By Jong Kun Choi Source:Global Times Published: 2013-5-23 19:18:01

 

Illustration: Liu Rui/GT
Illustration: Liu Rui/GT

 

Whether China desires it or not, it now faces up to a cold reality; the world is looking at how China behaves and wondering whether its China's rise is good for the world, or represents a looming threat as some pessimistic realists argue. The most important bilateral relationship for China's national interest is with the US.

And for the next 10 years, managing this relationship will be Beijing's foremost foreign policy challenge. Chinese policymakers must puzzle out whether the US will try to use its power to curtail a puzzling future.

How this relationship will unfold in the next decade is still uncertain. But the security crisis on the Korean Peninsula in the last two months gives us a glimpse of what may come in the future.

In deterring North Korea's bellicosity, Washington and Seoul joined together and conducted joint military exercises recently to showcase how strong the alliance stands together and how credibly Seoul will be supported by US extended deterrence. The military posture may have contributed to temporarily halting Pyongyang's aggressive behavior.

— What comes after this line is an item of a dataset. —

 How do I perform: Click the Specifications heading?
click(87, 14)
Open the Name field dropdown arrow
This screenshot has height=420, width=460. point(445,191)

China did not criticize the US-South Korea military drills but maintained a prudent stance while supporting the UN sanctions on North Korea. China also promoted the idea that the denuclearization process be continued through the Six-Party Talks. On the surface, it neither confronted the US nor punished North Korea.

China has been the key actor curtailing North Korea's nuclear ventures, sustaining North Korea's falling economy, constructing the Six-Party Talks and contributing to the stability of the Korean Peninsula.

However, as the last few months showcased, North Korea's nuclear politics have created a grim reality, demonstrating how fragile the security of the Korean Peninsula is. Moreover, Pyongyang's bellicosity has helped bolster the US pivot to the Asia-Pacific.

 B-2 and B-52 bombers and stealth F-22 Raptors, which flew over South Korea's airspace during the recent joint exercise, represent a signaling to the North of the US deterrence commitment and its pivot to the Northeast Asian strategic theater where the US must face a rising China as well.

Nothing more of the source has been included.